From concept to steady-state:

PhaseDurationCostOutput
Research2-4 weeks$10-30KGo/no-go decision
Prototype4-8 weeks$50-150KWorking prototype
Pilot6-12 weeks$150-400KValidated model
Scale4-12 months$400K-1MProduction system
Total6-18 months$610K-1.6MRunning product

Variables that affect timeline:

  • Data readiness: +4-8 weeks if data prep needed
  • Technical complexity: +2-4 weeks if integration hard
  • Organizational readiness: +4-8 weeks if change management slow
  • Model performance: +4-8 weeks if accuracy challenging

Common Timeline Mistakes

Mistake 1: Skipping prototype, going straight to pilot

  • Reality: Takes longer because you’re still learning approach
  • Fix: Invest 4-8 weeks in prototype to derisk

Mistake 2: Pilot too long (6+ months)

  • Reality: Market changes, team loses momentum, costs balloon
  • Fix: Pilots should be 6-12 weeks max

Mistake 3: Not planning for post-launch iteration

  • Reality: Launch feels like finish, but it’s really beginning
  • Fix: Plan for ongoing monitoring and retraining

Mistake 4: Too few users in pilot

  • Reality: Don’t discover real issues until scale (embarrassing)
  • Fix: Pilot with at least 100 real users, ideally 500+

Strategic Questions

  1. Are you in exploration, validation, or scaling phase?

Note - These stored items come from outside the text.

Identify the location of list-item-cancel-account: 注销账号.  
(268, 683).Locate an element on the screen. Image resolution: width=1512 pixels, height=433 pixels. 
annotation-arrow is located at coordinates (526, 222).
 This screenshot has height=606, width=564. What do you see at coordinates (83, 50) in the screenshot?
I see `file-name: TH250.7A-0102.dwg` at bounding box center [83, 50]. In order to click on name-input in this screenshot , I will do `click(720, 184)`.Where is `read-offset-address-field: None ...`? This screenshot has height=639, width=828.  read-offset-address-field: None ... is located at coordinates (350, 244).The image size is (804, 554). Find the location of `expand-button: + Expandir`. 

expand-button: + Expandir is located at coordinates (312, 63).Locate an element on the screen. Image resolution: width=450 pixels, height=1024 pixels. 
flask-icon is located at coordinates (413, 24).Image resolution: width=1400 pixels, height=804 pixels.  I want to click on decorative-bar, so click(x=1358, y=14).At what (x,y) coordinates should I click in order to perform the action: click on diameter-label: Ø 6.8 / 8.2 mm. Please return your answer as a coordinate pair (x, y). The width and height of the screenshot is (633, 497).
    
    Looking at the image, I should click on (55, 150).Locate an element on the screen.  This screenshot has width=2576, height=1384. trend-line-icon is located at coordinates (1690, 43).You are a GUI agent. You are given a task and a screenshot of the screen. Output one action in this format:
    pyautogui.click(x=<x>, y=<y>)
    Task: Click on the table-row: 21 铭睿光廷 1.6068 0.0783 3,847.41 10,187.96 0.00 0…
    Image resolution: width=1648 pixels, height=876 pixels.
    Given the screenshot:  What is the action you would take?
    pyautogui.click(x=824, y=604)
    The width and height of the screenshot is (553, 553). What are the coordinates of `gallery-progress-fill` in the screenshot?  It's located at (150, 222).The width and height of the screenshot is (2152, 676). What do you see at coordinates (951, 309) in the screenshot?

What’s the focus?
  2. What are your key decision gates? When do you go/no-go?
  3. How will you know if the pilot succeeded? Define metrics now.
  4. Who owns post-launch iteration? Who maintains this once shipped?
  5. What’s your retraining strategy? How often, what triggers it?

Key Takeaway: AI product development has distinct phases: research, prototype, pilot, scale, maintain. Each phase has different goals and decision criteria. Don’t skip phases or you’ll waste time and money. Plan for post-launch iteration—the work doesn’t end at launch; it begins there.

Discussion Prompt

For your product: What phase are you in? What’s your next decision gate? What would success look like at your current phase?